Finge di usare il buon senso perfino il rampante premier Matteo Renzi, che va ricordato ricopre la quarta carica dello Stato anche se nessuno lo ha votato. Tenta la strada caritatevole del bonus di 80 euro e delle misure della casa, ma non si mette mai contro i poteri forti del Paese, banche in primis, che adesso più che mai decidono, quasi fossero l’autorità assoluta, chi  è degno e chi non lo è di ricevere anche un piccolissimo prestito, come succede a chi si trova in mobilità, o a chi lavora in aziende considerate economicamente poco credibili. Vedremo oggi, durante il semestre di presidenza europea italiano cosa succederà, di quello che qualcuno definisce come lo scontro ideologico tra due blocchi, ovvero la grande coalizione dei socialisti-popolari-liberali e gli euroscettici, quest’ultimi stanchi di essere assoggettati dalle direttive di un Europa che dovrebbe essere unita solo di fronte al dio denaro, ma poi lascia l’Italia abbandonata quando i migranti toccano la sua terra.

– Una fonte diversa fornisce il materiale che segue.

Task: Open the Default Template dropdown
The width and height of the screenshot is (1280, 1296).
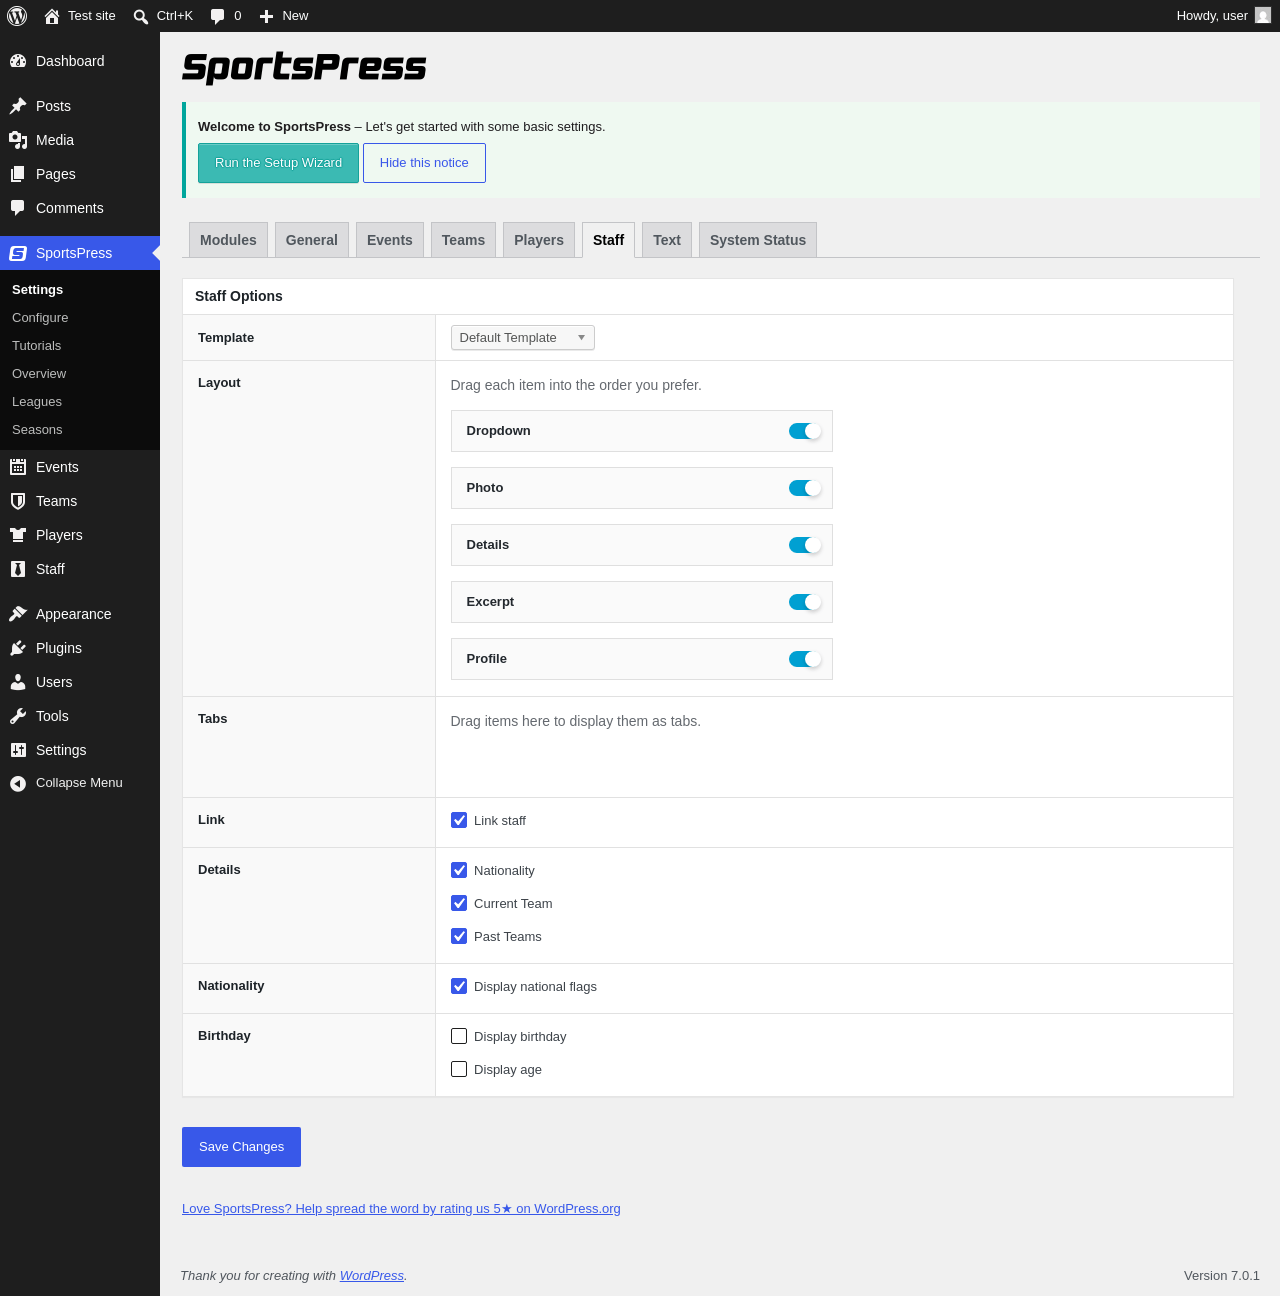Action: click(x=523, y=338)
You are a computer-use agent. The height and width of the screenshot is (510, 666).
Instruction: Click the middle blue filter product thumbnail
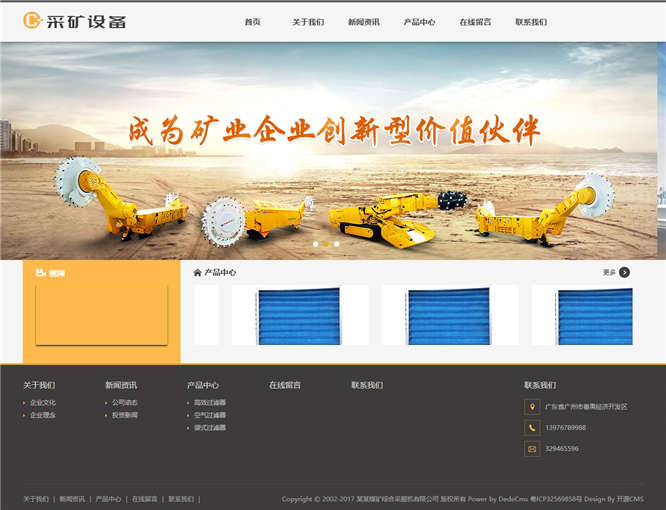449,315
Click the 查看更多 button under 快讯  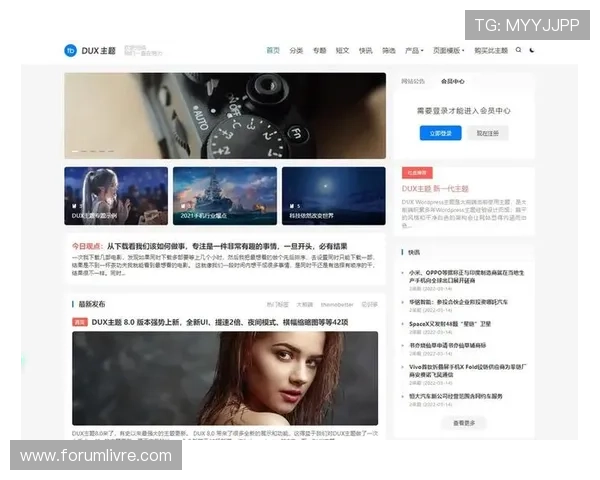point(464,423)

Chissà se Renzi, oltre a stringere le mani durante le sue passerelle istituzionali, sia in grado di percepire  la moltitudine di situazioni lavorative ed economiche che affollano il panorama italiano. Di come, conti alla mano, vivono la maggior parte degli italiani, quelli che il lavoro l’hanno perso e non riescono a chiudere occhio neppure per qualche ora, a meno che non si imbottiscano di psicofarmaci, perché l’impossibilità di avere anche una flebile certezza sul futuro rende la vita misera e impossibile.

Neppure dagli scranni del Parlamento si levano più le voci discordanti di un tempo, quelle del profondo dissenso che prima non solo animavano il dibattito, ma tentavano di opporsi con vigore alle nefandezze di una casta ancora privilegiata, che continua a garantire l’ipotetico rilancio di un’economia che appartiene a pochi eletti. Insomma, ci chiediamo dove sia il cambiamento e, soprattutto quanto durerà questa deriva, prima di affondare inesorabilmente nelle acque torbide di una politica che guarda solo a se stessa. Almeno per sapere di che morte dovremmo morire.